-- start of Records supplied --

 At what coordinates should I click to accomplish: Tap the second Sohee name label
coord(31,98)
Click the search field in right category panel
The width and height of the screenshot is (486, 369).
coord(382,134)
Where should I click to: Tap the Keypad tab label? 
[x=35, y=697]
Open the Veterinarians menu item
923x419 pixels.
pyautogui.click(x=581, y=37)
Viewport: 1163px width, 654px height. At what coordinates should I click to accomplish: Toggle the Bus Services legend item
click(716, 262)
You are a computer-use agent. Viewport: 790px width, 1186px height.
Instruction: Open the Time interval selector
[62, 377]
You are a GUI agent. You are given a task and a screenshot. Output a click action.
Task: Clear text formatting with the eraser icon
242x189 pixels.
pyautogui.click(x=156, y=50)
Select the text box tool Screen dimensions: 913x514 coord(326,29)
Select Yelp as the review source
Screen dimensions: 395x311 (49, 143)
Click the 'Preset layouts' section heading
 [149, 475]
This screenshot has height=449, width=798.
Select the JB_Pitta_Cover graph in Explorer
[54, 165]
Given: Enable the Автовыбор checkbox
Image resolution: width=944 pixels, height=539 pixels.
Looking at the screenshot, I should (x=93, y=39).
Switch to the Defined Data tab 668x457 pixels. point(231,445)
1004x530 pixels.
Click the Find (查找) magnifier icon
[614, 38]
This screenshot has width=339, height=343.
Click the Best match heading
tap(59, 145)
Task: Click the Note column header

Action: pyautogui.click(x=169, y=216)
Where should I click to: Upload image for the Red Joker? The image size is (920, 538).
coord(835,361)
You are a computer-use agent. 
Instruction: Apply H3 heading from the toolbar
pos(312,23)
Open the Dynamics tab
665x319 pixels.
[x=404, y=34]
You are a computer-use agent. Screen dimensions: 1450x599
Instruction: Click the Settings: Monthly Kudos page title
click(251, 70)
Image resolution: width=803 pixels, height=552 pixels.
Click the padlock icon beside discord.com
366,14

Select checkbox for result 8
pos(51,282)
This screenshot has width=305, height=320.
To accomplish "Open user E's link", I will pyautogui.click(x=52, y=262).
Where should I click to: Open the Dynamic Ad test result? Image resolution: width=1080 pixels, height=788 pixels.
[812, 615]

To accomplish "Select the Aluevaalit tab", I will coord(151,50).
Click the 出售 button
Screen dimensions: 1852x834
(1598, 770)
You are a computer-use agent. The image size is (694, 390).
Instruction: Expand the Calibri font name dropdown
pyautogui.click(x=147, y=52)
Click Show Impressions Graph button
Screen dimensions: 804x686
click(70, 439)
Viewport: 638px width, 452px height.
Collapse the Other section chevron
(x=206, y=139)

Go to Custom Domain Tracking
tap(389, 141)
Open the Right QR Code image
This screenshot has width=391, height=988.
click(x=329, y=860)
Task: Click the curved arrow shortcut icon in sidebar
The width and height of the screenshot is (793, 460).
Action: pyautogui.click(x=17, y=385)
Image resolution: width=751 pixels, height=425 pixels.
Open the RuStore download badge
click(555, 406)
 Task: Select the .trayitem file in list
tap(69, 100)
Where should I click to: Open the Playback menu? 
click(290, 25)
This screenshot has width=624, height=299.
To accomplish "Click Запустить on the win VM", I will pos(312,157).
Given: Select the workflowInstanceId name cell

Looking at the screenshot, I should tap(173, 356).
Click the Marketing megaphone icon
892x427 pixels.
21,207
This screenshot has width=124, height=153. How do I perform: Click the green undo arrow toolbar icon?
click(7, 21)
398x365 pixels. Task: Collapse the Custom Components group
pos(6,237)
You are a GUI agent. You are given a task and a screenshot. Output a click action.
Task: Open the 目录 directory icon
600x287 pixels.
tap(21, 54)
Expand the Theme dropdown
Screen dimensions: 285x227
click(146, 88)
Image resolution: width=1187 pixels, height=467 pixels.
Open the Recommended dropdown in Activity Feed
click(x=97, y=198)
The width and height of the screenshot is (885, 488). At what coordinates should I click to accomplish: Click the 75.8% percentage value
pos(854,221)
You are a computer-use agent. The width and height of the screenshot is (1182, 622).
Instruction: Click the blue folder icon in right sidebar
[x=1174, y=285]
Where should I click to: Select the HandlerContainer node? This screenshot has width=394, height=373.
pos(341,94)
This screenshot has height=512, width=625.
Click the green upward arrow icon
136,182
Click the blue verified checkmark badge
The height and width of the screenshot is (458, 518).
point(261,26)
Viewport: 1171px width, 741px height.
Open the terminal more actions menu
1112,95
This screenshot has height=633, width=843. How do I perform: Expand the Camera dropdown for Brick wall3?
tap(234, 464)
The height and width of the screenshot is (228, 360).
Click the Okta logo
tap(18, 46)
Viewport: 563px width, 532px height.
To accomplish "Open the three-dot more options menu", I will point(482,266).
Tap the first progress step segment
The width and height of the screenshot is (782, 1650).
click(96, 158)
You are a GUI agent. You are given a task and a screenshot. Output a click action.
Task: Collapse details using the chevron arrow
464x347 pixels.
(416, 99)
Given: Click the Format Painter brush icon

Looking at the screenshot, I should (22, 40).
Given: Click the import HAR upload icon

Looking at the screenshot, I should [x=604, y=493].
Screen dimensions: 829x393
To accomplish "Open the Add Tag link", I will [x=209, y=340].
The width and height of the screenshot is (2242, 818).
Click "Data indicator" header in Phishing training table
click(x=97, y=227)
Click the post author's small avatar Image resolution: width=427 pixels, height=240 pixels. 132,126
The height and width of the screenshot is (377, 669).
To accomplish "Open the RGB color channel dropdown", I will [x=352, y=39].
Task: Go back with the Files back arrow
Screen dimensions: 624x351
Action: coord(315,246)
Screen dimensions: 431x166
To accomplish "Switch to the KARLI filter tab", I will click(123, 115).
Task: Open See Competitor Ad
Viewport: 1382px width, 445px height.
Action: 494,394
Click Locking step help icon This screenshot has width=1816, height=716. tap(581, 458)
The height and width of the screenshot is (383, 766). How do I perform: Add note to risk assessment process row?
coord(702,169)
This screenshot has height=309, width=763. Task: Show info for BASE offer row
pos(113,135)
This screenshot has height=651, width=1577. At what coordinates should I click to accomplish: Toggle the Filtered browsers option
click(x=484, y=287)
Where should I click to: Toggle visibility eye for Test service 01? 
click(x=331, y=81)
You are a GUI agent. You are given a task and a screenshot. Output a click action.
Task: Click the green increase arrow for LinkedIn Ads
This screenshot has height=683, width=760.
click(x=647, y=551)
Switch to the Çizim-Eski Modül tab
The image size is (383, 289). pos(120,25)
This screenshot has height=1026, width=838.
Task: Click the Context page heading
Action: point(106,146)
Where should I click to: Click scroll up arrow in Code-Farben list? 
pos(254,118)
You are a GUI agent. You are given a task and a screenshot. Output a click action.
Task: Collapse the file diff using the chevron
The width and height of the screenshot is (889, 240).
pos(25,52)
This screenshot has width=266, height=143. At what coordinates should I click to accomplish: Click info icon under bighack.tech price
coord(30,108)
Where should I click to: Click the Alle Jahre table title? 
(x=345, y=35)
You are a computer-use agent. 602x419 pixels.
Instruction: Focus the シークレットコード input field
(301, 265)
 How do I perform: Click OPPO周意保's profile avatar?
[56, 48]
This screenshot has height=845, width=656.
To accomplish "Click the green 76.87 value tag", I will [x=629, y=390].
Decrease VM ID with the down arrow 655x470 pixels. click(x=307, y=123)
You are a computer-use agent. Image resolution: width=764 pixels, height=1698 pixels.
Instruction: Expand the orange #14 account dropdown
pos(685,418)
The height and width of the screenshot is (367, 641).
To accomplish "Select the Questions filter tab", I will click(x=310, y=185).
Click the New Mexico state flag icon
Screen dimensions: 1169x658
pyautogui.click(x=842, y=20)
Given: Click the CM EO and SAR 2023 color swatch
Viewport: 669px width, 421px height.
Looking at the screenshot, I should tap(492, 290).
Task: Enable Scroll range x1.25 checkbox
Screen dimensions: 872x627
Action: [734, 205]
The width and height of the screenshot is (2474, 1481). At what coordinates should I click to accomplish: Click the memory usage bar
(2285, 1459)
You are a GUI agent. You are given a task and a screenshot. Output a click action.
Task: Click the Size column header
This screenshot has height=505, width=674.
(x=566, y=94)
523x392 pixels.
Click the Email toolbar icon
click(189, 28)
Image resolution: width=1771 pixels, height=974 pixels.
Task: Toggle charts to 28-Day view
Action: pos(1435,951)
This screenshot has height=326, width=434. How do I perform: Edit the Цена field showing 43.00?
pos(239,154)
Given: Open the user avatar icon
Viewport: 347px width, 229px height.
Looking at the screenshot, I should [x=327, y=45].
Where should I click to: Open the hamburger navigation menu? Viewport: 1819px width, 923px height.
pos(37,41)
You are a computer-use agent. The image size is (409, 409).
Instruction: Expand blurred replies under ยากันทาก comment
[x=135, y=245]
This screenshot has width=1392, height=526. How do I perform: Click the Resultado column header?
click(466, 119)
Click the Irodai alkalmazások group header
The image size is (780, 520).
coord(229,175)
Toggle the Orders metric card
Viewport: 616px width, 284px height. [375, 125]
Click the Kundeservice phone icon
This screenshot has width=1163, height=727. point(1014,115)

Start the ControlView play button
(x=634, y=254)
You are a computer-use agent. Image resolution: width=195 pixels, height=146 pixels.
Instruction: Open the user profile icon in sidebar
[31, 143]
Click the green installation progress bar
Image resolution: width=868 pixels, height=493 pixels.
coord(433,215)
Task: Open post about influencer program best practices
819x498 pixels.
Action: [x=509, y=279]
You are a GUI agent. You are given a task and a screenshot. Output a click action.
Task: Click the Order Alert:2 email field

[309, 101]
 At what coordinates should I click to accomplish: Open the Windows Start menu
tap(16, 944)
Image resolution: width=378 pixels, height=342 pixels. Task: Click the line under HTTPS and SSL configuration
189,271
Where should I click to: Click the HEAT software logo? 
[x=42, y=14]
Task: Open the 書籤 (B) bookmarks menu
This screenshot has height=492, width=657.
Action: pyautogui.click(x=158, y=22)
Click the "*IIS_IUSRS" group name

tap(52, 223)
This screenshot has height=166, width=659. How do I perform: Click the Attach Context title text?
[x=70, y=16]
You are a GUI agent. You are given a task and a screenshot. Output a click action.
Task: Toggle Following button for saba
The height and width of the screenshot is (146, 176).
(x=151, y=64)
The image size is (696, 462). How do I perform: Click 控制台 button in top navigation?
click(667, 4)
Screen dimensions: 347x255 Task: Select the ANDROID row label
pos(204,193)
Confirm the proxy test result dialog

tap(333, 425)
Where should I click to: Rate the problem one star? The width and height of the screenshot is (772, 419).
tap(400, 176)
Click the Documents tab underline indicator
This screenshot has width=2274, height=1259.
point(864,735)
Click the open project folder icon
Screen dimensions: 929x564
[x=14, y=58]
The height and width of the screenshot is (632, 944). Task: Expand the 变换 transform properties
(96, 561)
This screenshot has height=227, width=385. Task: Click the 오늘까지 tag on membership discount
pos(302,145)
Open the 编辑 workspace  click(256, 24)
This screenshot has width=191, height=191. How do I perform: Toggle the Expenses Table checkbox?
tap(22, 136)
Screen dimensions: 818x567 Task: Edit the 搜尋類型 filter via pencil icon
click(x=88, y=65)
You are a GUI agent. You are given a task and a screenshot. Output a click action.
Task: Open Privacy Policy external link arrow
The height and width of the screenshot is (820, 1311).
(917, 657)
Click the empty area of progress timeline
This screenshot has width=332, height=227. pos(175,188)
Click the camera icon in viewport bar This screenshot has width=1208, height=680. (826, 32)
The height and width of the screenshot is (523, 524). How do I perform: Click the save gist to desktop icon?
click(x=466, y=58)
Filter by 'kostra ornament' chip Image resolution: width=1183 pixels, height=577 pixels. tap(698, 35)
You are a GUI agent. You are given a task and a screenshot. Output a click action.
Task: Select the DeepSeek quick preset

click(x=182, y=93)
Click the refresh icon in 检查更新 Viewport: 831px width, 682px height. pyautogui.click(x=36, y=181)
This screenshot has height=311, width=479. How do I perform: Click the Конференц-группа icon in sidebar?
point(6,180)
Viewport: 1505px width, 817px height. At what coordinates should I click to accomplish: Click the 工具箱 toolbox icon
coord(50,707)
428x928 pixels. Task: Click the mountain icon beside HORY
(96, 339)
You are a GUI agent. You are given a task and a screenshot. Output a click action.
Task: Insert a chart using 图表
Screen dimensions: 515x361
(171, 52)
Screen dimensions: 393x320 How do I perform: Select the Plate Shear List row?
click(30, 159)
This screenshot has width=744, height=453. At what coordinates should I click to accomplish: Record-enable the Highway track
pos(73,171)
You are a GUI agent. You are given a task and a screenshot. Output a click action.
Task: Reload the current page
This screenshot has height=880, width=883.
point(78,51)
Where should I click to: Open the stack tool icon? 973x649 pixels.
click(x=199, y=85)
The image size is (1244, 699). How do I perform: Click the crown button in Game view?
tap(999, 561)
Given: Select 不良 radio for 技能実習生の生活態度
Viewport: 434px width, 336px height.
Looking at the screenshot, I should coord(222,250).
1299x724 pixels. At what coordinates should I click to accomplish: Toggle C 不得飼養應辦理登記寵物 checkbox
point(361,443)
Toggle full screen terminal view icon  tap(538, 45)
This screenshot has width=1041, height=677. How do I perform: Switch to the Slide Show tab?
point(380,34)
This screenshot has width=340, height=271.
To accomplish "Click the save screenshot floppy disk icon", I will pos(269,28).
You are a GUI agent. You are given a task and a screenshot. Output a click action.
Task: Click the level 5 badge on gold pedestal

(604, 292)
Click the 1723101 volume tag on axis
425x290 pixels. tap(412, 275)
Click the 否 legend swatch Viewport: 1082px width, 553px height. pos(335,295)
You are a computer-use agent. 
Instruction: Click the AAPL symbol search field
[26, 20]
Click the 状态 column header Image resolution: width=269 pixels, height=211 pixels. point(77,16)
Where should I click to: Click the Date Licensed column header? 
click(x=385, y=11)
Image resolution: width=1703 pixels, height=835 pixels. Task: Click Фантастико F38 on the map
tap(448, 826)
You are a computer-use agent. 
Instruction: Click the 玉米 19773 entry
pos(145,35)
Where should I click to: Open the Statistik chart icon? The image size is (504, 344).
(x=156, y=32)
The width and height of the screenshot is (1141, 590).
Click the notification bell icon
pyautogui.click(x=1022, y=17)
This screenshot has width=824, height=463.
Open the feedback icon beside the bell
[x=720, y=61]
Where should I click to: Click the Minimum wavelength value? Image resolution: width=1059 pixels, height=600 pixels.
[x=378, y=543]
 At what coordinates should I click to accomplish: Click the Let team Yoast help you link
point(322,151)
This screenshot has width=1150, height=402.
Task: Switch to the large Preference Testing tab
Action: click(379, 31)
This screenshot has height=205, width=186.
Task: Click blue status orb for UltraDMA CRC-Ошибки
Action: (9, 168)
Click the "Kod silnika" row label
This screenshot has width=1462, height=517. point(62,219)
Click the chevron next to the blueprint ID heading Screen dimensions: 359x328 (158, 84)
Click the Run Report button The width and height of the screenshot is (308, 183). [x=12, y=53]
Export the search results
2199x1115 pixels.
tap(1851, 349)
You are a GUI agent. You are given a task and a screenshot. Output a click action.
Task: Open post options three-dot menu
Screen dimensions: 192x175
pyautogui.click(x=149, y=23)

-- end of Records supplied --

Instructions for the task: Can you rewrite the data as a numbered list, starting with its first line and going on through the line containing "[x=35, y=697]", leaving out any blank lines?

Solution to the problem:
1.  At what coordinates should I click to accomplish: Tap the second Sohee name label
2. coord(31,98)
3. Click the search field in right category panel
4. The width and height of the screenshot is (486, 369).
5. coord(382,134)
6. Where should I click to: Tap the Keypad tab label? 
7. [x=35, y=697]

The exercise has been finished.